_WHAT TO PRODUCE_
Spot each line in the data below containing "agent" and copy it.

━━ RECORD EXCERPTS ━━

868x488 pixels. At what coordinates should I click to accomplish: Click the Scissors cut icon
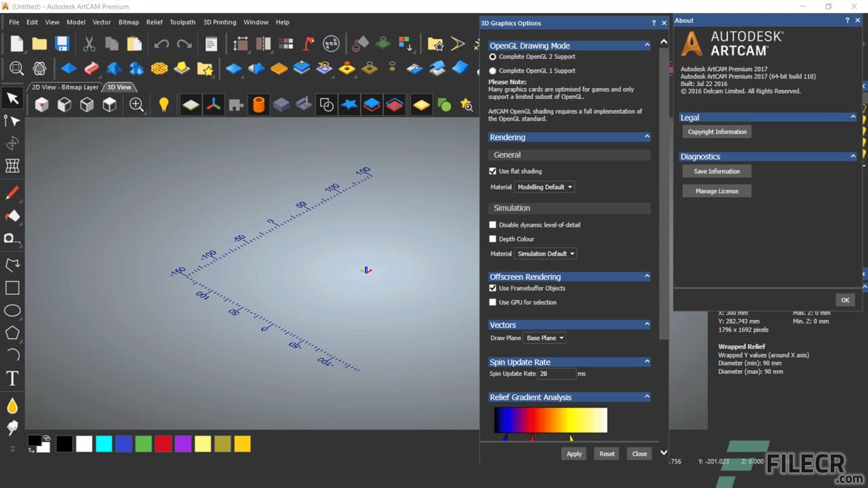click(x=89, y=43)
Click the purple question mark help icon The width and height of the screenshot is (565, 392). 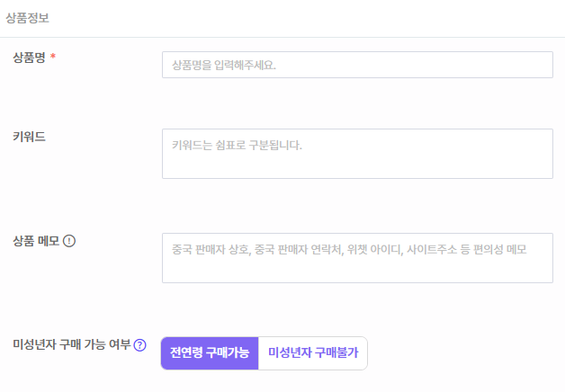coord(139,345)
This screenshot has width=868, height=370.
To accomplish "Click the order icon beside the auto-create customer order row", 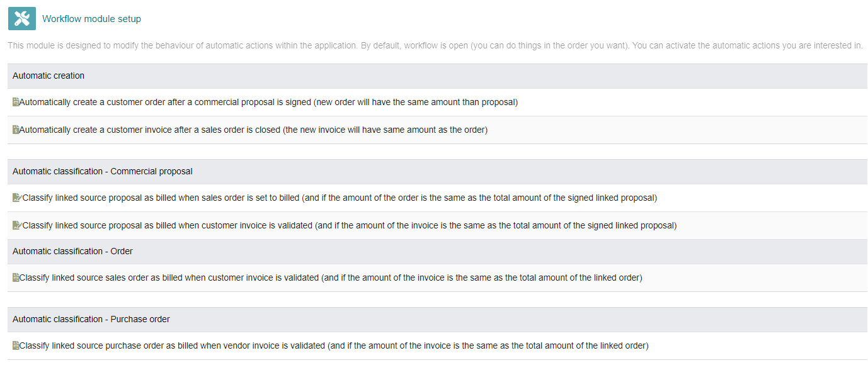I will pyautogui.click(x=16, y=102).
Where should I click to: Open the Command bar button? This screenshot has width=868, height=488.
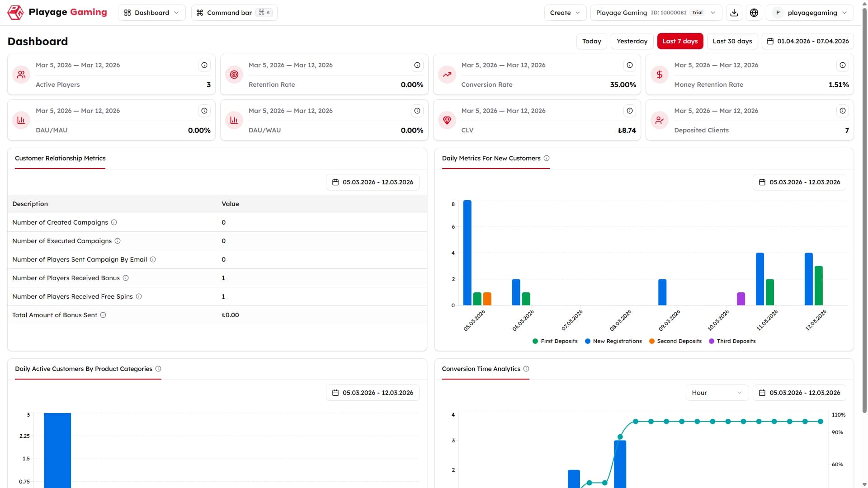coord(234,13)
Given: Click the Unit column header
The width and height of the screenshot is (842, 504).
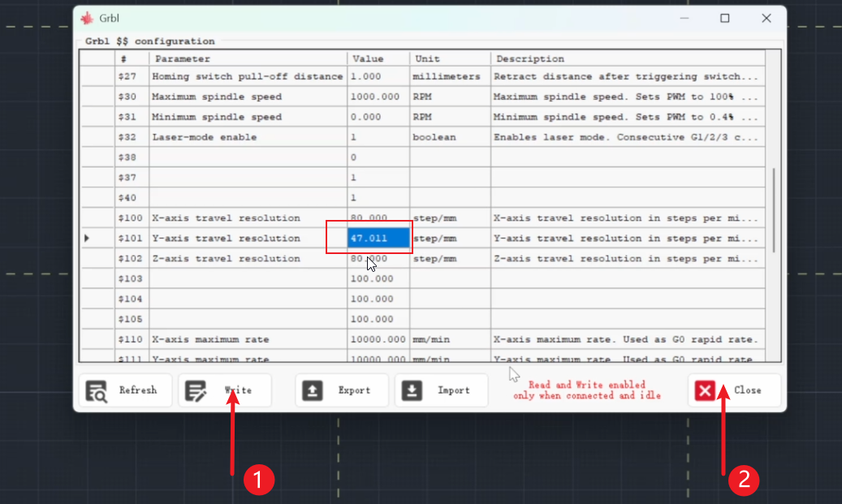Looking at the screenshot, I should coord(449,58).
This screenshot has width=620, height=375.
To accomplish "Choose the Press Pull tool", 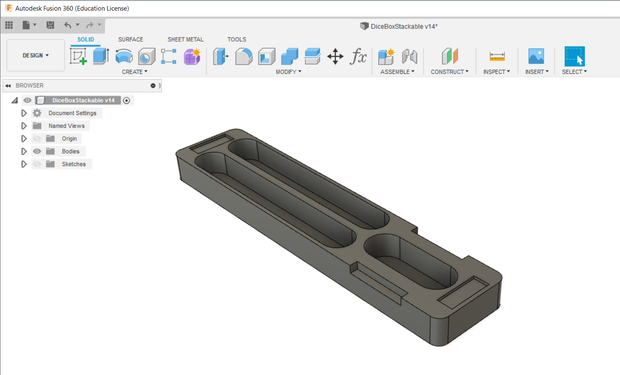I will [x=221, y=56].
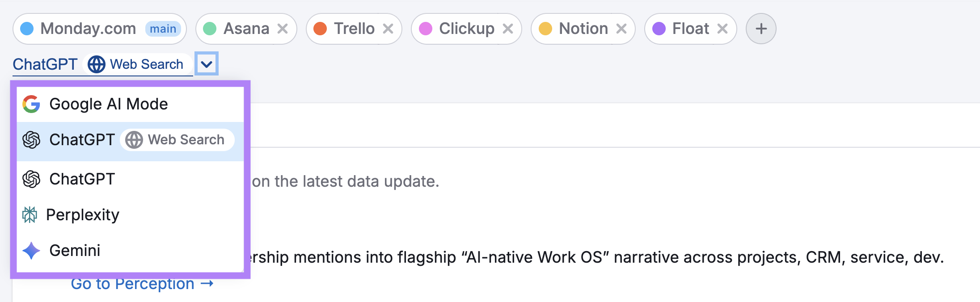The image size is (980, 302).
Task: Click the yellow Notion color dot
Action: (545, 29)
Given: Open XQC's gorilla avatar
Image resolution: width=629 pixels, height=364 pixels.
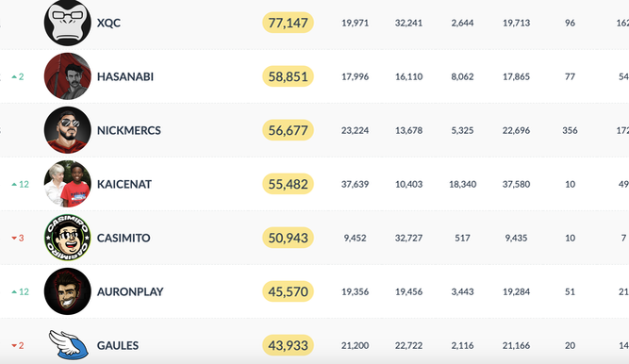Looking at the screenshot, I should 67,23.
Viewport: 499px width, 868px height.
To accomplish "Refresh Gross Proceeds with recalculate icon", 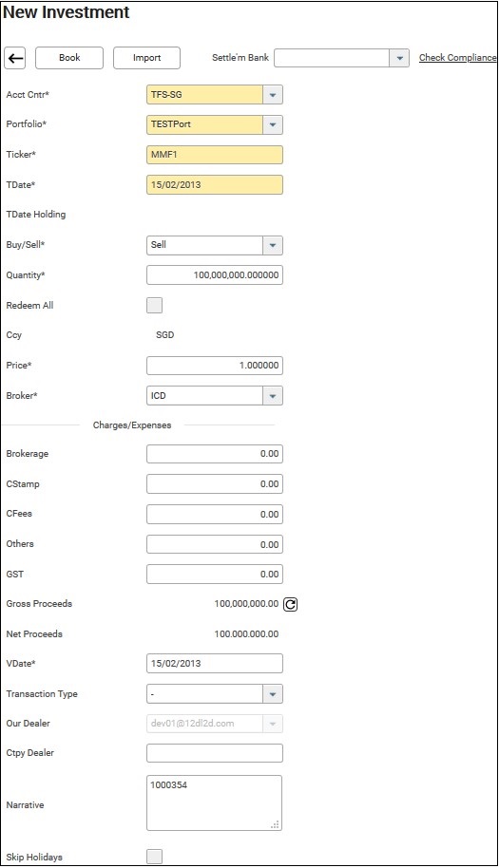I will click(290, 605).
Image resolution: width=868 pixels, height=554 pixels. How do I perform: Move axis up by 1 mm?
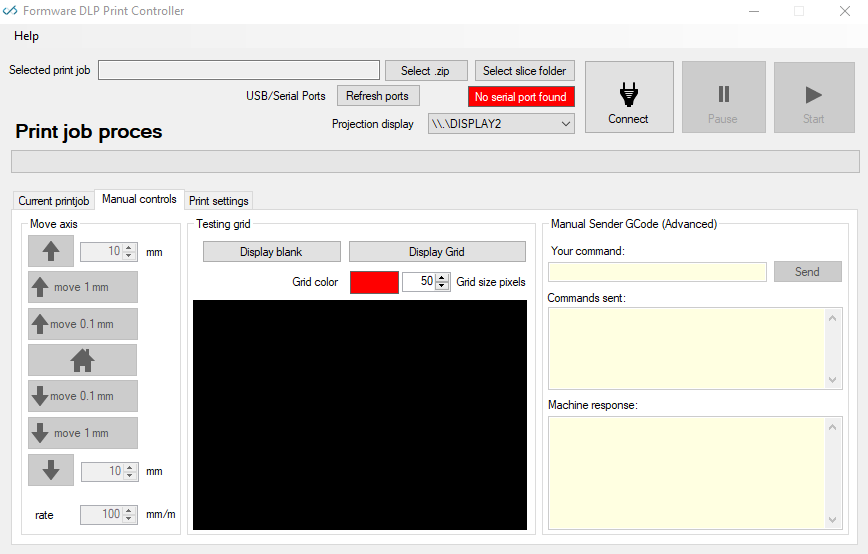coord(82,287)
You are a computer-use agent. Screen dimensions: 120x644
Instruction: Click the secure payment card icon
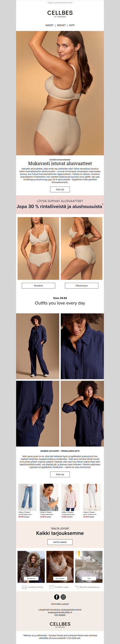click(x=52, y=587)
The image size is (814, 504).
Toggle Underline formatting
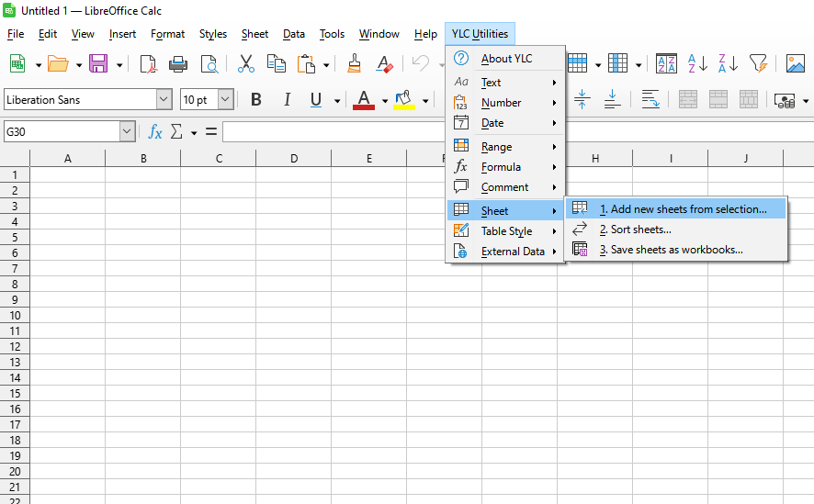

━━━
━━ RECORD EXCERPTS ━━

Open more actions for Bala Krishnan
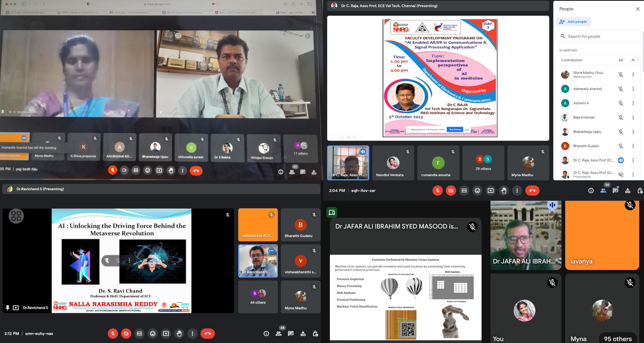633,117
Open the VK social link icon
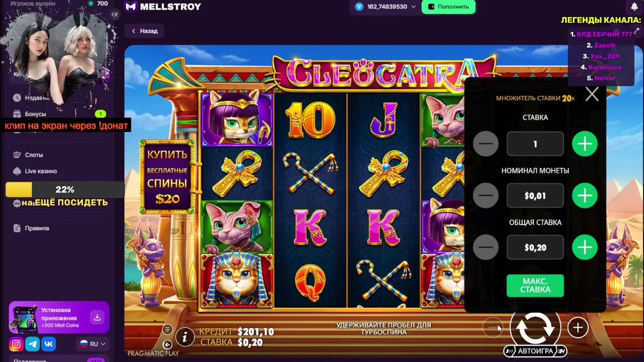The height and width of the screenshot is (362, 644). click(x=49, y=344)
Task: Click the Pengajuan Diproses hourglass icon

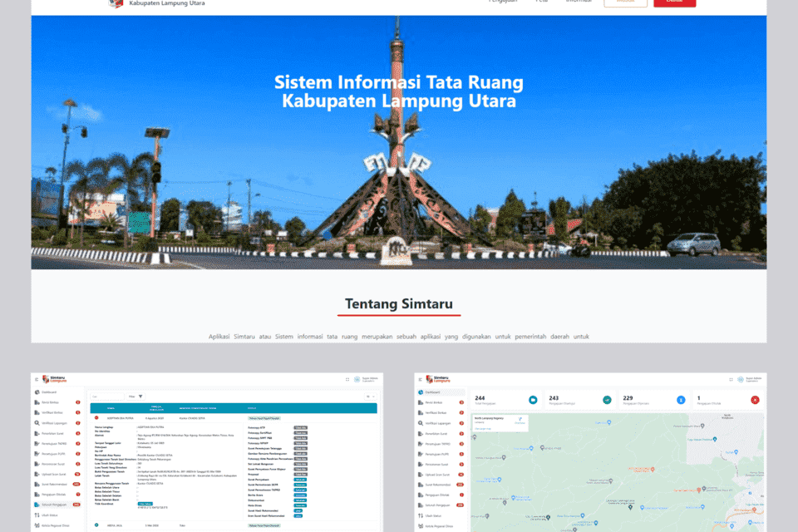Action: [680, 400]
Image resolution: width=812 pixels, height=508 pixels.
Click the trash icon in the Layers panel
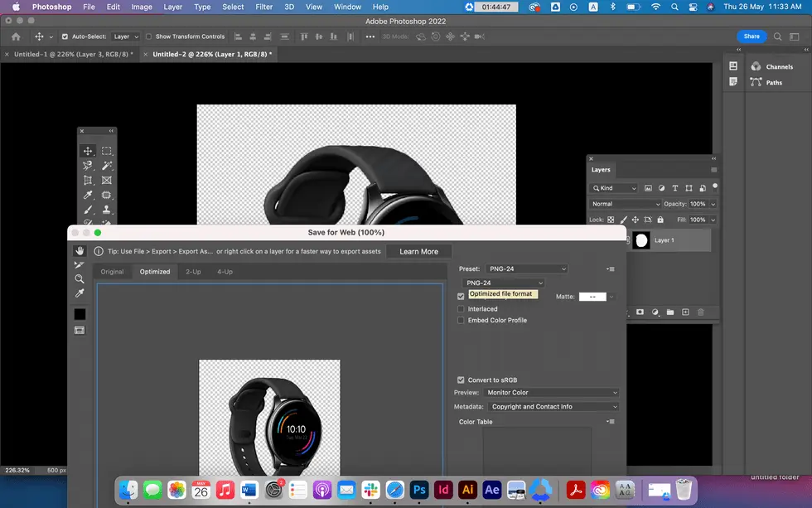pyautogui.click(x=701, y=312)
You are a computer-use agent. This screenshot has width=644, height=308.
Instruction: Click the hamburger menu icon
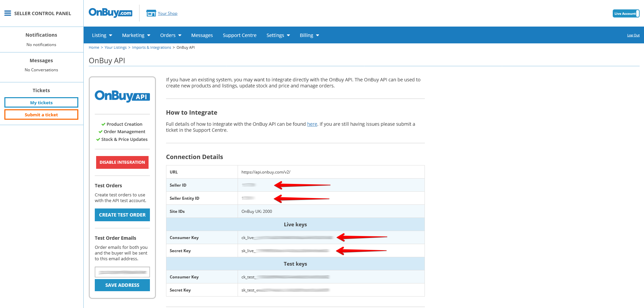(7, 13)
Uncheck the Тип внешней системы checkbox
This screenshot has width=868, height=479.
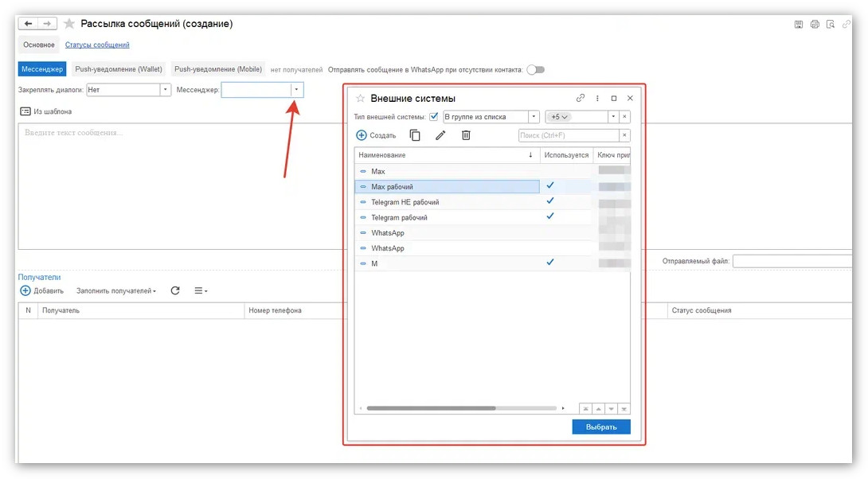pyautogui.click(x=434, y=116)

━━━

_OUTPUT FOR THIS EXERCISE_
You are a computer-use agent. Screen dimensions: 120x644
You are a computer-use agent. This screenshot has width=644, height=308.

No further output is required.